● **What you are asked to do**: Reproduce verbatim the rows from the line containing "The height and width of the screenshot is (292, 467)." up to and including the line containing "Looking at the screenshot, I should 636,173.".

● **Material provided**:

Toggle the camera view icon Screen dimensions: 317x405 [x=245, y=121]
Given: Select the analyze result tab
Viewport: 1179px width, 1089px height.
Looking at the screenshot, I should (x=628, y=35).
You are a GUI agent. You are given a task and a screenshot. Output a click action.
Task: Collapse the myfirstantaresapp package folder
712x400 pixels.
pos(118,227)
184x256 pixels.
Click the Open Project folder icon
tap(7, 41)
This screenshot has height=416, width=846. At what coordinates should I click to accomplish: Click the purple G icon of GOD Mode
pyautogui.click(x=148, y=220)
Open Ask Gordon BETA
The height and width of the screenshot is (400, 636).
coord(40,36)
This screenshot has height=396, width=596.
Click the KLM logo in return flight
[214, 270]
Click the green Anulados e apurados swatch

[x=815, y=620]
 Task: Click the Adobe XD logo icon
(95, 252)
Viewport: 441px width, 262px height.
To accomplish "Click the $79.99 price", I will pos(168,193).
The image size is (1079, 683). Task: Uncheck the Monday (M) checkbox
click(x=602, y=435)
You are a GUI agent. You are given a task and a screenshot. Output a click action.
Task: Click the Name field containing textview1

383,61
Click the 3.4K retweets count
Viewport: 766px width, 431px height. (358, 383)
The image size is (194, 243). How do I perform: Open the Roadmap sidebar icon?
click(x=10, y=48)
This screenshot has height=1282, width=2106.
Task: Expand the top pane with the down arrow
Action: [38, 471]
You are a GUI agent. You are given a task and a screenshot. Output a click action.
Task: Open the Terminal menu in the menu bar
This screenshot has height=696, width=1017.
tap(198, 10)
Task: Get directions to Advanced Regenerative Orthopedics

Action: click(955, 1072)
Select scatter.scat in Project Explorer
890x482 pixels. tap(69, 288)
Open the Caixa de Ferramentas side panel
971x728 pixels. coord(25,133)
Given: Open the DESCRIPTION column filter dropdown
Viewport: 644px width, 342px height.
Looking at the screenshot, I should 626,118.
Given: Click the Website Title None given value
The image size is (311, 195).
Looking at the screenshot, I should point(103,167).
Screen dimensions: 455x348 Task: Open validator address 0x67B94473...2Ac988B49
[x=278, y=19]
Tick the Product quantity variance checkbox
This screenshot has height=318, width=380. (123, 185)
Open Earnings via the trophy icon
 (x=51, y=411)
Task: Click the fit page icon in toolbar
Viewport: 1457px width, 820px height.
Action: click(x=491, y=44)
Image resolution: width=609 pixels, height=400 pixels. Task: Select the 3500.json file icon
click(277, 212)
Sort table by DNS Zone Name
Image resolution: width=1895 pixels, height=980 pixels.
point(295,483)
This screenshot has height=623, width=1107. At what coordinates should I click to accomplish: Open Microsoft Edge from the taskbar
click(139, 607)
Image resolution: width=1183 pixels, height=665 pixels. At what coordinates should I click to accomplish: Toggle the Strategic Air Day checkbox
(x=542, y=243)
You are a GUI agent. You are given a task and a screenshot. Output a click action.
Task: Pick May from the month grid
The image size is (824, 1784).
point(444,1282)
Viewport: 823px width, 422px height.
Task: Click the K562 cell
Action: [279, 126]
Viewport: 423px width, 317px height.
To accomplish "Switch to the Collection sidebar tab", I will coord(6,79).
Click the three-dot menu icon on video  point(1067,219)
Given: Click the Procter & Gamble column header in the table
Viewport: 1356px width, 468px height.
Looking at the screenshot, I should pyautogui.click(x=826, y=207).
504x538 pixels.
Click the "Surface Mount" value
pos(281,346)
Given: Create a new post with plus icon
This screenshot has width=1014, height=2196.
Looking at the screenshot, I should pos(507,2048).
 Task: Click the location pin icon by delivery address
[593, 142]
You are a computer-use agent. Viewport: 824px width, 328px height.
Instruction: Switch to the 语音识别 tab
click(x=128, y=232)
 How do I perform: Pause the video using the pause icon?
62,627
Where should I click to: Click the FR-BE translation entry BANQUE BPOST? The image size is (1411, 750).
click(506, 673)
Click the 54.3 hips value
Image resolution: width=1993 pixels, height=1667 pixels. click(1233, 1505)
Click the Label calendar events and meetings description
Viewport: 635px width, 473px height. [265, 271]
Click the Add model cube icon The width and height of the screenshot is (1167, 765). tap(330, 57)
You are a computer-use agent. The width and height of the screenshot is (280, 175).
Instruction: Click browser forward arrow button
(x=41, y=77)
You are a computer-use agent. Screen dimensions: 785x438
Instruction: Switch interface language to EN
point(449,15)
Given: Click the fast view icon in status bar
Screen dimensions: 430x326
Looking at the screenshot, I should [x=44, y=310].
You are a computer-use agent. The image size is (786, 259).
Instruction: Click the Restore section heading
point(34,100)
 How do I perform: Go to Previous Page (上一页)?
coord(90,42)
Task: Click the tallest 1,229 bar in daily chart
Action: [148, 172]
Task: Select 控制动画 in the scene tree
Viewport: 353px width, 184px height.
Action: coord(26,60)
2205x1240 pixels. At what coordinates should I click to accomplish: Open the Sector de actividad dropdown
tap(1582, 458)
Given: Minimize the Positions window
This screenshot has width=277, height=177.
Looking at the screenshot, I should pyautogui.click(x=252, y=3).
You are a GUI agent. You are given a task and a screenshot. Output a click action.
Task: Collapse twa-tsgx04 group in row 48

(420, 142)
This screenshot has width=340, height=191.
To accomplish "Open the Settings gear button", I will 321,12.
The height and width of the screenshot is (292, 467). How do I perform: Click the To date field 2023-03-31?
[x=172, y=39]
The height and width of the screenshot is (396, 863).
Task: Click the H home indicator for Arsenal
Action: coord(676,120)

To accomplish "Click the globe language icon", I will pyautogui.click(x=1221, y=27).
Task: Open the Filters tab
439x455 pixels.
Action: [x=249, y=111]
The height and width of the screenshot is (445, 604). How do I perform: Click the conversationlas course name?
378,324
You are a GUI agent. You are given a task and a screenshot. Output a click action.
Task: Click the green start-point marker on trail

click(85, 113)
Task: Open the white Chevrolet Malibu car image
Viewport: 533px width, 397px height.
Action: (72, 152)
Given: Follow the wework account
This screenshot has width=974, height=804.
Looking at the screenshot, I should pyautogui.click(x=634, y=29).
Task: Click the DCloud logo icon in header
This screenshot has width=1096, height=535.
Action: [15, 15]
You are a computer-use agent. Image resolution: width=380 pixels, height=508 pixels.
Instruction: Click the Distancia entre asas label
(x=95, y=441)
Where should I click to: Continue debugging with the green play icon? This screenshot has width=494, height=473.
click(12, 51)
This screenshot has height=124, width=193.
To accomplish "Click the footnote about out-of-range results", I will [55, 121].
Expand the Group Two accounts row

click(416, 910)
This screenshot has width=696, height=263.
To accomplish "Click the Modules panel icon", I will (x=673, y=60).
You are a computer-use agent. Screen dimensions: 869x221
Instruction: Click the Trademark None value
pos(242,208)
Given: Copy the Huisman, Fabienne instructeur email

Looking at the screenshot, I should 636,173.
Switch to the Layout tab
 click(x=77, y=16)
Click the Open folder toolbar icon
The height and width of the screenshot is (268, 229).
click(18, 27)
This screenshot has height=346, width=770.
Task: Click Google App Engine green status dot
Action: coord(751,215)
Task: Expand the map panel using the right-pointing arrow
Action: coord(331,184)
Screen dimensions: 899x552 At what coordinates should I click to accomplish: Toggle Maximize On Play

● **Result**:
The height and width of the screenshot is (292, 467). How do I perform: Click the To date field 2023-03-31?
[x=172, y=39]
The height and width of the screenshot is (396, 863).
Task: Click the H home indicator for Arsenal
Action: coord(676,120)

To accomplish "Click the globe language icon", I will pyautogui.click(x=1221, y=27).
Task: Open the Filters tab
439x455 pixels.
Action: [x=249, y=111]
The height and width of the screenshot is (445, 604). How do I perform: Click the conversationlas course name?
378,324
You are a GUI agent. You are given a task and a screenshot. Output a click action.
Task: Click the green start-point marker on trail

click(85, 113)
Task: Open the white Chevrolet Malibu car image
Viewport: 533px width, 397px height.
Action: (72, 152)
Given: Follow the wework account
This screenshot has width=974, height=804.
Looking at the screenshot, I should pyautogui.click(x=634, y=29).
Task: Click the DCloud logo icon in header
This screenshot has width=1096, height=535.
Action: [15, 15]
You are a computer-use agent. Image resolution: width=380 pixels, height=508 pixels.
Instruction: Click the Distancia entre asas label
(x=95, y=441)
Where should I click to: Continue debugging with the green play icon? This screenshot has width=494, height=473.
click(12, 51)
This screenshot has height=124, width=193.
To accomplish "Click the footnote about out-of-range results", I will [55, 121].
Expand the Group Two accounts row

click(416, 910)
This screenshot has width=696, height=263.
To accomplish "Click the Modules panel icon", I will (x=673, y=60).
You are a computer-use agent. Screen dimensions: 869x221
Instruction: Click the Trademark None value
pos(242,208)
Given: Copy the Huisman, Fabienne instructeur email

Looking at the screenshot, I should 636,173.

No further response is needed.